This blog is brought to you by the Excel Community where you can find additional blogs, extended articles and webinar recordings on a variety of Excel related topics. In addition to live training events, Excel Community members have access to a full suite of online training modules from Filtered. There is also an online forum where you can ask questions and share ideas with other community members.
Hello all and welcome back to the Excel Tip of the Week! This week, we have a Developer level post in which we're going to take a look at starting out using Power Query to connect to and manipulate tabular data from webpages. This is just scratching the surface of data connections and connectivity - using a very simple example - but it should hopefully be illustrative in how to get started using PQ to take in data from the web and analyse it yourself.
Creating the connection
For our example, we are going to use this Wikipedia page, which includes various tables listing the highest-grossing media franchises of all time.

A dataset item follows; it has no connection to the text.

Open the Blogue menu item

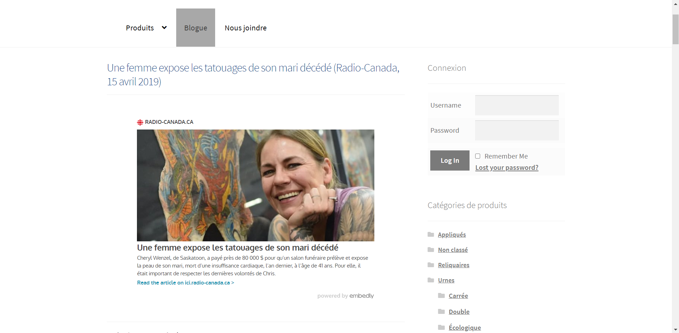click(x=196, y=28)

We are going to extract the main table from this page and manipulate it in Power Query to produce an automated summary, that should be automatically update-able as and when the Wikipedia page updates.
We get started by creating our query with Data => From Web and pointing it at the webpage:
This takes us to a Wizard which lets us select how we want to access this website:
Simple anonymous web user is sufficient for our purposes - next is picking which part of the page we want. The table we're after is easily identifiable:
We can then use Transform Data to start manipulating the data import.
Manipulating the data
Once our data is in Power Query, we can start to manipulate it the same way as any other Power Query dataset. Below I run through a few example transformations that are interesting to consider for this particular example, but really this is where it's up to you to think about what you want to see!

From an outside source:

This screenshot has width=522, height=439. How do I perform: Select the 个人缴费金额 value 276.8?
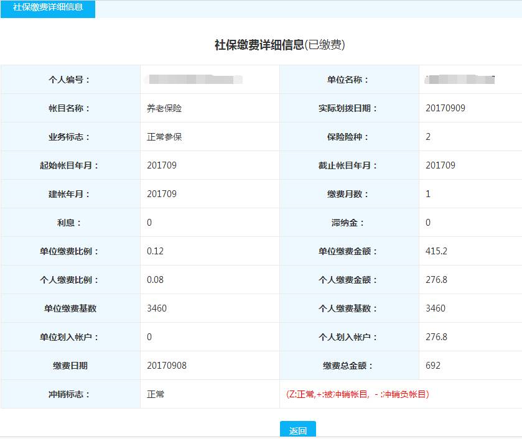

Convert the total revenue to numbers
This one's pretty universal - the text format used by the table isn't the most helpful for comparisons and combinations. We can extract text between delimiters to get just the number part:
Note the crucial space before "billion"! After this we can just change the column type to Currency and then multiply by 1,000,000,000:
Remove unhelpful columns
The revenue breakdown column and creator column aren't of interest to me as they are just unformatted text, so I will remove them with right click - Remove Columns. The Owner(s) column will go the same way in a moment, but first...
Add a conditional column
I want to analyse this list by considering Disney-owned versus non-Disney franchises. So we create a conditional column:
This leaves us with the dataset I want, which I'll finish by exporting back into an Excel table. From here, we can create some simple PivotTables to explore further.
If you want to download my workbook, it's attached at the bottom of this post - but you could also create your own version from scratch in five minutes or less!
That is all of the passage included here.